在庫を減らせば利益が減らせる?いえいえ、利益は増えるはずです【太田市税務調査対応税理士メモ】

在庫が少ないと利益が減る話の仕組み

「期首に在庫がなく、期中に100万円の商品の仕入があった」

この場合、期末に30万円の在庫(売れ残った商品)があれば、100万円△30万円=70万円が原価(経費)

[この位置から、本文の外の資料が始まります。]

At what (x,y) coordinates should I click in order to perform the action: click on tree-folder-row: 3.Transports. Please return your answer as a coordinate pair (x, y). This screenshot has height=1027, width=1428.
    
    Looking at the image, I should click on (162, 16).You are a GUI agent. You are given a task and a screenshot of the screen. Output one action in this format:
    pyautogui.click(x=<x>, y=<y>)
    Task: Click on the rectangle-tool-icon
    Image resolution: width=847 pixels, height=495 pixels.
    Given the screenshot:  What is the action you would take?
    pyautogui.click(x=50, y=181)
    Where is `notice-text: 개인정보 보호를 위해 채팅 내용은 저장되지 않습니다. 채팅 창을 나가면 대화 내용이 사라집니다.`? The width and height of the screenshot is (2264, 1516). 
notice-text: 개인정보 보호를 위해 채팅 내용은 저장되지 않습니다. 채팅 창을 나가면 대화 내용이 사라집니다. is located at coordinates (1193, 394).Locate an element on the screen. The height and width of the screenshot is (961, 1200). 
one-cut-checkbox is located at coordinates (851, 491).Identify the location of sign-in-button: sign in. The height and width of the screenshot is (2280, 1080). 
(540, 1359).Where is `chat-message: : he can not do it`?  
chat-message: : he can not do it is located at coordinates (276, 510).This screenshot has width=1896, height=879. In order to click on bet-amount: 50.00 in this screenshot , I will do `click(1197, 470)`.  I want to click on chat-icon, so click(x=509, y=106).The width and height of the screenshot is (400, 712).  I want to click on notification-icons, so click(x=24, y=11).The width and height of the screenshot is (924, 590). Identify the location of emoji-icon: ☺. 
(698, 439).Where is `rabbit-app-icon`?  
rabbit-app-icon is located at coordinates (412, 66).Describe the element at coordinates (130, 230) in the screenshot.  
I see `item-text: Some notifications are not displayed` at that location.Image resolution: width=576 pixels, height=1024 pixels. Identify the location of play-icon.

期末の在庫が10万円の場合には、100万円△10万円=90万円が原価(経費)

在庫が30万円→10万円と20万円少なくなれば、原価も70万円→90万円と20万円多くなり、経費が20万円増えることにより、利益が20万円減る(その分、税金が安くなる)

在庫が少ないということは?

同じ金額の商品を仕入れたのに、在庫の金額が違うということは、売れた金額が違うということ

20万円在庫が少ないということは、原価20万円分の売上が計上されていないとおかしい

在庫が減れば、その分、売上が計上されるはずなので、当然、利益も増えるはず

在庫はきちんと計上すること!

「在庫が少ない方が税金が安くなる」と安易に考えず、在庫は正確に計上する

税務調査官も、在庫が利益(税金)に連動することを当然知っているので、税務調査では在庫(棚卸)は細かくチェックされる

在庫を過少計上すると、利益率が悪くなり、それが決算書に現れることも税務調査官は分かっている

在庫を過少計上すると翌期の利益(税金)が増える

期末の在庫は翌期に繰り越され、翌期に売れれば、翌期の原価(経費)になる

30万円の在庫を10万円と過少計上して翌期に繰り越すと、翌期に原価(経費)になる金額は、本来なら30万円なのに10万円

その分、原価(経費)が20万円少なくなるので、その分、利益(税金)が増える

在庫は、数量をカウントした記録、計算根拠をきちんと残し、正確に計上しましょう!